[Stored entries]
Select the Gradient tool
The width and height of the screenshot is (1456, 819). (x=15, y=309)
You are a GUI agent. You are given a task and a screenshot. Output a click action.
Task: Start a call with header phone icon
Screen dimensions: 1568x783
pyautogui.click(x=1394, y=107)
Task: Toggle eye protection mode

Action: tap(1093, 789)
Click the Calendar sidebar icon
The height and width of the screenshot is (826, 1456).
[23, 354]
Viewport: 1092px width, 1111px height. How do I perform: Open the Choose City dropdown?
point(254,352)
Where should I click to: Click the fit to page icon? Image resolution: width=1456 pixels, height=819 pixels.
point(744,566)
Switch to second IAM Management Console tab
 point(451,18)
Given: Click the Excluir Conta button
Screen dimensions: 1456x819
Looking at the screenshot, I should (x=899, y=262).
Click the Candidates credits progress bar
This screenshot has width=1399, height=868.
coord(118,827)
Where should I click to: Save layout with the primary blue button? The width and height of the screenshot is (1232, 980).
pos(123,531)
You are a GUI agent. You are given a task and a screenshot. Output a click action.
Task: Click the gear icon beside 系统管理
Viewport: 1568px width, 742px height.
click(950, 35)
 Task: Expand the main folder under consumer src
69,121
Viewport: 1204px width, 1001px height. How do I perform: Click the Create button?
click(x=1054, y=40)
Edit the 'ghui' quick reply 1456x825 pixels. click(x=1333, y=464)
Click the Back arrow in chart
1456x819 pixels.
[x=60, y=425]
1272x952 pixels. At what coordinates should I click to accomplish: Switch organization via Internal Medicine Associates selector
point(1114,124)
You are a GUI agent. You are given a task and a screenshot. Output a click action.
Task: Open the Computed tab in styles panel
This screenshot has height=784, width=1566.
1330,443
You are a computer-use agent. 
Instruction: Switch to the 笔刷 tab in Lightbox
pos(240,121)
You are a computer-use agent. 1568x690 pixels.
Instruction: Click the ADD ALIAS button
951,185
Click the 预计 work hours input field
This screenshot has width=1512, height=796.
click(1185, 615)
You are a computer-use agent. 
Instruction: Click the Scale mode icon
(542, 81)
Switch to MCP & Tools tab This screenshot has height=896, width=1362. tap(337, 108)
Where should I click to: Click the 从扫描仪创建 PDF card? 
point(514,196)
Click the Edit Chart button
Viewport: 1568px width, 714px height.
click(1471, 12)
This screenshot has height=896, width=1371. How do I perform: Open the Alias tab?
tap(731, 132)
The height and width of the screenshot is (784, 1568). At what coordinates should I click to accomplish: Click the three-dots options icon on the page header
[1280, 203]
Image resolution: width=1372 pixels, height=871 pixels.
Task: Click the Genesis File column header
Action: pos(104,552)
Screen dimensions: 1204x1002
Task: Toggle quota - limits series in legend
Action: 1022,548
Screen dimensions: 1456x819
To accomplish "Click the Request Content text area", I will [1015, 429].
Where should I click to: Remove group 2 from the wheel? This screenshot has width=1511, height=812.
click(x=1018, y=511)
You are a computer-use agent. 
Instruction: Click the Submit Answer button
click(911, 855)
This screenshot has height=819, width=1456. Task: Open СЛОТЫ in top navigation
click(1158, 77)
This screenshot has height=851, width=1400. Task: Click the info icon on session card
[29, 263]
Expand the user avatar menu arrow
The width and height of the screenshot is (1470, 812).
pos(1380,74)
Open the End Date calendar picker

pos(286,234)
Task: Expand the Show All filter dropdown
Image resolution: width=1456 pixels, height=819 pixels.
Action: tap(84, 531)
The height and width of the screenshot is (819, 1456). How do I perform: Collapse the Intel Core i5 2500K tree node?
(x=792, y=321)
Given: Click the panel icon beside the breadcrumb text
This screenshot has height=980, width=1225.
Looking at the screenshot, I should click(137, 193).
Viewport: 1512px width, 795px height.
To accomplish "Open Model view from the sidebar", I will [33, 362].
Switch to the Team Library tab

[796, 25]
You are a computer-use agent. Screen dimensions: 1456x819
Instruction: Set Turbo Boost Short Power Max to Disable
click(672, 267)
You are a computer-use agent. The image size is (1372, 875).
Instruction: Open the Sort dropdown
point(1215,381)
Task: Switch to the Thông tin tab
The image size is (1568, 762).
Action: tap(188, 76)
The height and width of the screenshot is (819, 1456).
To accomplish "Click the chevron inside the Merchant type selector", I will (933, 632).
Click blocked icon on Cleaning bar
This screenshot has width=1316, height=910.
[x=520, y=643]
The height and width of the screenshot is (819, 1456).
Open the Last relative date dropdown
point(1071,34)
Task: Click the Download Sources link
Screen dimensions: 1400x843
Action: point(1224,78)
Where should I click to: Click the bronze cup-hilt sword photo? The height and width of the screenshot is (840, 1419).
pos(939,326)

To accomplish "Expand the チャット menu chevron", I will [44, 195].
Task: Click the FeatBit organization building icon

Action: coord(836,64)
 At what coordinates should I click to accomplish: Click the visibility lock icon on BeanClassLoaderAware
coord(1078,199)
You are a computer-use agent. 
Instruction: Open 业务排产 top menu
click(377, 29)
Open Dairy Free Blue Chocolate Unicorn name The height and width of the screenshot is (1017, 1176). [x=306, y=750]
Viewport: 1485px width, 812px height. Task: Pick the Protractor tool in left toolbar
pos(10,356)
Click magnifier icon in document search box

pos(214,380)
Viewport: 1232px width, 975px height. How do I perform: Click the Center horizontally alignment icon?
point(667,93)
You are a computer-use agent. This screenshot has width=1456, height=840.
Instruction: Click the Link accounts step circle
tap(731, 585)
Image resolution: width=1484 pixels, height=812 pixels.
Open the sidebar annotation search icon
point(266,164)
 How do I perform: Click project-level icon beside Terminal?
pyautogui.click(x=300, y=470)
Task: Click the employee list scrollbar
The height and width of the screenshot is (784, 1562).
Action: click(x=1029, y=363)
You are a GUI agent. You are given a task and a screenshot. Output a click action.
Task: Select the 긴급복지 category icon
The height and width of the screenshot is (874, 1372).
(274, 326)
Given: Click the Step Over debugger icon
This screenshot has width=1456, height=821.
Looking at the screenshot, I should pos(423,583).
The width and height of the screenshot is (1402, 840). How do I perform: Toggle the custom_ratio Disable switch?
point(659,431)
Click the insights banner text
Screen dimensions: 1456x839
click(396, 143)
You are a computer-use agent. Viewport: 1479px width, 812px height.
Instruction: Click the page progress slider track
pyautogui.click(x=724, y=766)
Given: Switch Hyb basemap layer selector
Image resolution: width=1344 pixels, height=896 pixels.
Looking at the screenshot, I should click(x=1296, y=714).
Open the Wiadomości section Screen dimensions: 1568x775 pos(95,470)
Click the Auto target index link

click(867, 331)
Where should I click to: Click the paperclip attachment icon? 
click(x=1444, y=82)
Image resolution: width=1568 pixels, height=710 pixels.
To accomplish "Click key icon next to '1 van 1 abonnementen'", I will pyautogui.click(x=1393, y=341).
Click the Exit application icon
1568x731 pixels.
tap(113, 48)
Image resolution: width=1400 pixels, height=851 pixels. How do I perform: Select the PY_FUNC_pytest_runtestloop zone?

**Instructions to follow**
Nothing in the data may differ; print all of it exactly as written.

**Task answer**
Select the Gradient tool
The width and height of the screenshot is (1456, 819). (x=15, y=309)
You are a GUI agent. You are given a task and a screenshot. Output a click action.
Task: Start a call with header phone icon
Screen dimensions: 1568x783
pyautogui.click(x=1394, y=107)
Task: Toggle eye protection mode

Action: tap(1093, 789)
Click the Calendar sidebar icon
The height and width of the screenshot is (826, 1456).
[23, 354]
Viewport: 1092px width, 1111px height. How do I perform: Open the Choose City dropdown?
point(254,352)
Where should I click to: Click the fit to page icon? Image resolution: width=1456 pixels, height=819 pixels.
point(744,566)
Switch to second IAM Management Console tab
 point(451,18)
Given: Click the Excluir Conta button
Screen dimensions: 1456x819
Looking at the screenshot, I should (x=899, y=262).
Click the Candidates credits progress bar
This screenshot has width=1399, height=868.
coord(118,827)
Where should I click to: Save layout with the primary blue button? The width and height of the screenshot is (1232, 980).
pos(123,531)
You are a GUI agent. You are given a task and a screenshot. Output a click action.
Task: Click the gear icon beside 系统管理
Viewport: 1568px width, 742px height.
click(950, 35)
 Task: Expand the main folder under consumer src
69,121
Viewport: 1204px width, 1001px height. How do I perform: Click the Create button?
click(x=1054, y=40)
Edit the 'ghui' quick reply 1456x825 pixels. click(x=1333, y=464)
Click the Back arrow in chart
1456x819 pixels.
[x=60, y=425]
1272x952 pixels. At what coordinates should I click to accomplish: Switch organization via Internal Medicine Associates selector
point(1114,124)
You are a GUI agent. You are given a task and a screenshot. Output a click action.
Task: Open the Computed tab in styles panel
This screenshot has height=784, width=1566.
1330,443
You are a computer-use agent. 
Instruction: Switch to the 笔刷 tab in Lightbox
pos(240,121)
You are a computer-use agent. 1568x690 pixels.
Instruction: Click the ADD ALIAS button
951,185
Click the 预计 work hours input field
This screenshot has width=1512, height=796.
click(1185, 615)
You are a computer-use agent. 
Instruction: Click the Scale mode icon
(542, 81)
Switch to MCP & Tools tab This screenshot has height=896, width=1362. tap(337, 108)
Where should I click to: Click the 从扫描仪创建 PDF card? 
point(514,196)
Click the Edit Chart button
Viewport: 1568px width, 714px height.
click(1471, 12)
This screenshot has height=896, width=1371. How do I perform: Open the Alias tab?
tap(731, 132)
The height and width of the screenshot is (784, 1568). At what coordinates should I click to accomplish: Click the three-dots options icon on the page header
[1280, 203]
Image resolution: width=1372 pixels, height=871 pixels.
Task: Click the Genesis File column header
Action: pos(104,552)
Screen dimensions: 1204x1002
Task: Toggle quota - limits series in legend
Action: 1022,548
Screen dimensions: 1456x819
To accomplish "Click the Request Content text area", I will [1015, 429].
Where should I click to: Remove group 2 from the wheel? This screenshot has width=1511, height=812.
click(x=1018, y=511)
You are a computer-use agent. 
Instruction: Click the Submit Answer button
click(911, 855)
This screenshot has height=819, width=1456. Task: Open СЛОТЫ in top navigation
click(1158, 77)
This screenshot has height=851, width=1400. Task: Click the info icon on session card
[29, 263]
Expand the user avatar menu arrow
The width and height of the screenshot is (1470, 812).
pos(1380,74)
Open the End Date calendar picker

pos(286,234)
Task: Expand the Show All filter dropdown
Image resolution: width=1456 pixels, height=819 pixels.
Action: tap(84, 531)
The height and width of the screenshot is (819, 1456). How do I perform: Collapse the Intel Core i5 2500K tree node?
(x=792, y=321)
Given: Click the panel icon beside the breadcrumb text
This screenshot has height=980, width=1225.
Looking at the screenshot, I should click(137, 193).
Viewport: 1512px width, 795px height.
To accomplish "Open Model view from the sidebar", I will [33, 362].
Switch to the Team Library tab

[796, 25]
You are a computer-use agent. Screen dimensions: 1456x819
Instruction: Set Turbo Boost Short Power Max to Disable
click(672, 267)
You are a computer-use agent. The image size is (1372, 875).
Instruction: Open the Sort dropdown
point(1215,381)
Task: Switch to the Thông tin tab
The image size is (1568, 762).
Action: tap(188, 76)
The height and width of the screenshot is (819, 1456).
To accomplish "Click the chevron inside the Merchant type selector", I will (933, 632).
Click blocked icon on Cleaning bar
This screenshot has width=1316, height=910.
[x=520, y=643]
The height and width of the screenshot is (819, 1456).
Open the Last relative date dropdown
point(1071,34)
Task: Click the Download Sources link
Screen dimensions: 1400x843
Action: point(1224,78)
Where should I click to: Click the bronze cup-hilt sword photo? The height and width of the screenshot is (840, 1419).
pos(939,326)

To accomplish "Expand the チャット menu chevron", I will [44, 195].
Task: Click the FeatBit organization building icon

Action: coord(836,64)
 At what coordinates should I click to accomplish: Click the visibility lock icon on BeanClassLoaderAware
coord(1078,199)
You are a computer-use agent. 
Instruction: Open 业务排产 top menu
click(377, 29)
Open Dairy Free Blue Chocolate Unicorn name The height and width of the screenshot is (1017, 1176). [x=306, y=750]
Viewport: 1485px width, 812px height. Task: Pick the Protractor tool in left toolbar
pos(10,356)
Click magnifier icon in document search box

pos(214,380)
Viewport: 1232px width, 975px height. How do I perform: Click the Center horizontally alignment icon?
point(667,93)
You are a computer-use agent. This screenshot has width=1456, height=840.
Instruction: Click the Link accounts step circle
tap(731, 585)
Image resolution: width=1484 pixels, height=812 pixels.
Open the sidebar annotation search icon
point(266,164)
 How do I perform: Click project-level icon beside Terminal?
pyautogui.click(x=300, y=470)
Task: Click the employee list scrollbar
The height and width of the screenshot is (784, 1562).
Action: click(x=1029, y=363)
You are a GUI agent. You are given a task and a screenshot. Output a click action.
Task: Select the 긴급복지 category icon
The height and width of the screenshot is (874, 1372).
(274, 326)
Given: Click the Step Over debugger icon
This screenshot has width=1456, height=821.
Looking at the screenshot, I should pos(423,583).
The width and height of the screenshot is (1402, 840). How do I perform: Toggle the custom_ratio Disable switch?
point(659,431)
Click the insights banner text
Screen dimensions: 1456x839
click(396, 143)
You are a computer-use agent. Viewport: 1479px width, 812px height.
Instruction: Click the page progress slider track
pyautogui.click(x=724, y=766)
Given: Switch Hyb basemap layer selector
Image resolution: width=1344 pixels, height=896 pixels.
Looking at the screenshot, I should click(x=1296, y=714).
Open the Wiadomości section Screen dimensions: 1568x775 pos(95,470)
Click the Auto target index link

click(867, 331)
Where should I click to: Click the paperclip attachment icon? 
click(x=1444, y=82)
Image resolution: width=1568 pixels, height=710 pixels.
To accomplish "Click key icon next to '1 van 1 abonnementen'", I will pyautogui.click(x=1393, y=341).
Click the Exit application icon
1568x731 pixels.
tap(113, 48)
Image resolution: width=1400 pixels, height=851 pixels. How do I perform: Select the PY_FUNC_pytest_runtestloop zone?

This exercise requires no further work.